Une diplomatie publique forte est vitale pour la Chine

Ajouté au 11/04/2011 par SHI Lei

La Chine doit chercher de meilleurs moyens pour faire connaître sa position sur divers sujets à la communauté internationale, estime Zhao Qisheng, directeur du Comité des affaires étrangères de la Conférence consultative politique du peuple chinois (CCPPC).

« La Chine ne peut pas toujours être le bon élève qui travaille sans relâche et s’exprime peu dans le monde actuel inondé d’informations », affirme-t-il. La diplomatie publique est devenue un enjeu majeur lors de la dernière session de la CCPPC en mars. La conscience de la Chine de son image nationale était déjà clairement visible en 2008 lorsque Beijing a accueilli avec succès les Jeux olympiques.
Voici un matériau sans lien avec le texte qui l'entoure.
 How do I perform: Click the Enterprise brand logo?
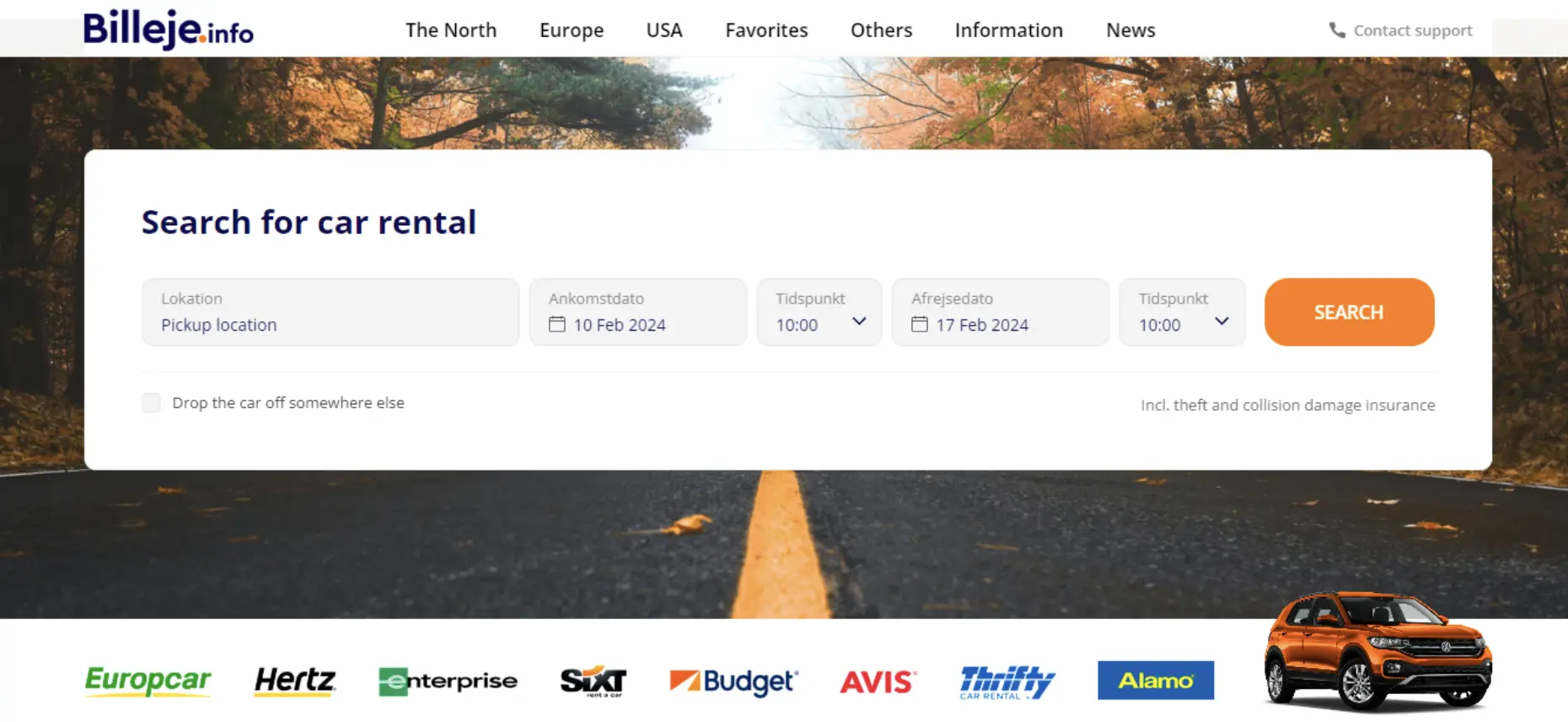448,681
Les discussions sur la communication de la Chine sont devenues plus évidentes lorsque le pays a pris une place centrale dans les affaires internationales après la crise financière.

La semaine prochaine, la Chine organisera son forum annuel de Boao pour l’Asie à Sanya, dans la province de Hainan. De nombreux experts voient dans cette réunion une plateforme efficace pour la diplomatie. Selon M. Zhao, la Chine doit repenser son vocabulaire pour décrire son caractère unique. « Par exemple, nous évoquons souvent le socialisme aux caractéristiques chinoises, sans aucune explication. Cela prête à confusion, car le terme socialisme existe depuis plus de cent ans et vient d’Europe. Ce mot a une signification différente de ce que nous pratiquons actuellement », indique-t-il.
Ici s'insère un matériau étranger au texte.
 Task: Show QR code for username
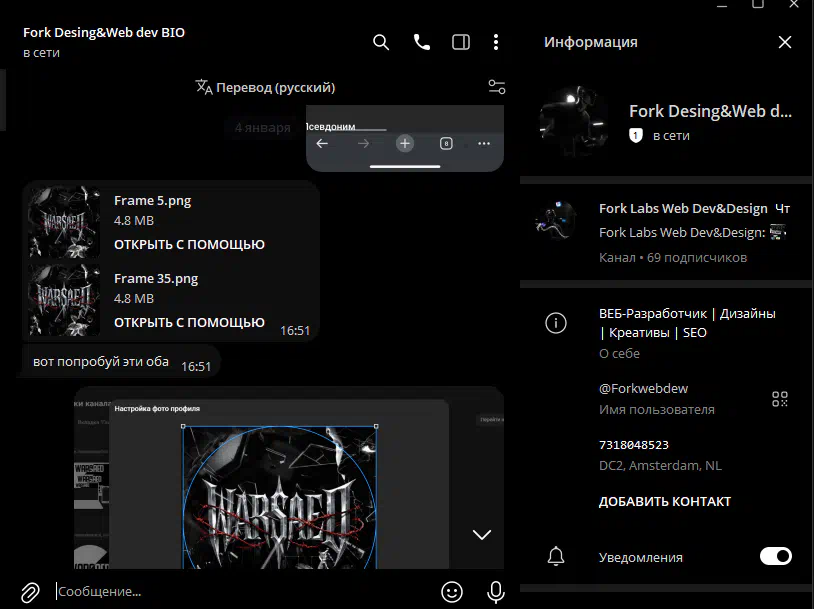780,399
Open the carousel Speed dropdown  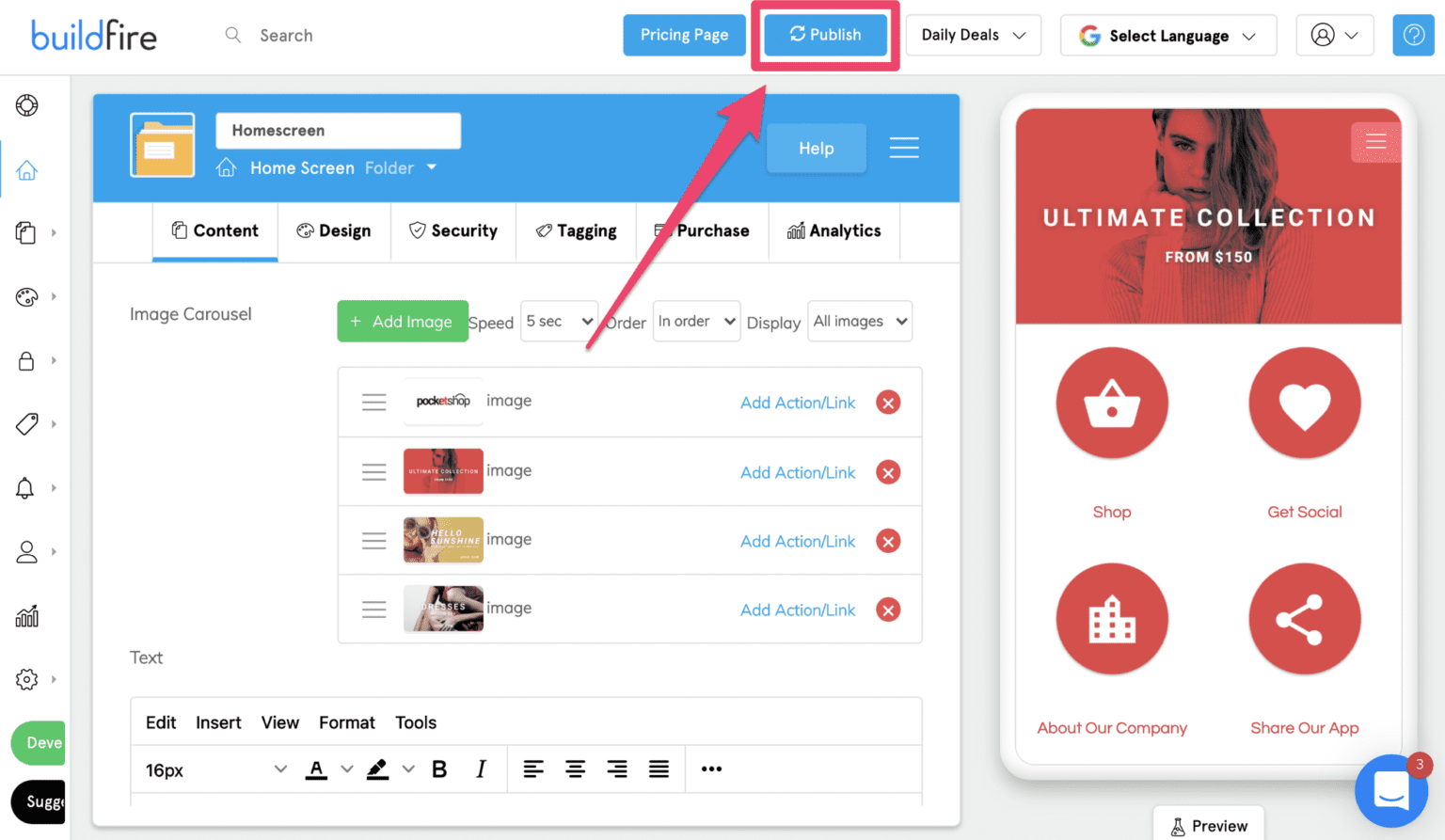(x=559, y=321)
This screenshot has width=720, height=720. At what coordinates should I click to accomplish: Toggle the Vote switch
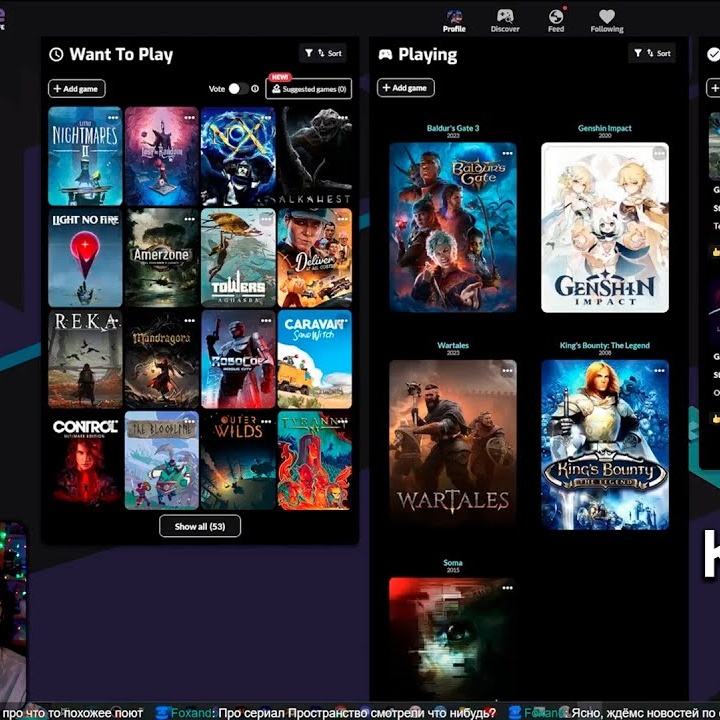238,89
La vice-ministre des Affaires étrangères, Fu Ying, a déclaré que la prise de parole dans la diplomatie publique a un rôle intégrant à jouer dans le développement futur de la Chine. « Notre développement se déroule bien, et la décennie à venir s’annonce encore meilleure. Nous devons apprendre à mieux nous exprimer, à rendre notre message plus clair dans le monde. Cela contribuera non seulement au développement, mais aussi à notre confiance nationale ».

La Chine a lancé un film publicitaire national aux États-Unis durant la visite du président Hu Jintao il y a quelques mois. De telles mesures montrent une action positive de la Chine, et « d’après ce que je sais, les Américains ont été vivement intéressés par ce film. Malgré tout, le message que la publicité voulait faire passer n’était pas suffisamment clair », juge Mme Fu. Elle estime que la Chine ne devrait pas attacher d’importance excessive au terme « défense » dans sa communication extérieure. « Nous devons parler de manière positive avec les autres pays, leur dire ce que nous pensons et ce que nous faisons concrètement ». La Chine pourrait apprendre des États-Unis la gestion de ces questions, selon Mme Fu.

Les États-Unis se montrent hésitants et avec une posture moins ferme que d’habitude face aux troubles actuels du Moyen-Orient. « Ils rencontrent des difficultés dans le domaine et s’efforcent d’équilibrer leurs valeurs morales et leurs intérêts internationaux », relève Mme Fu. « Mais leur diplomatie publique fonctionne bien, c’est pourquoi l’on constate qu’il y a peu d’informations sur leur dilemme en matière de droits de l’homme dans les médias ».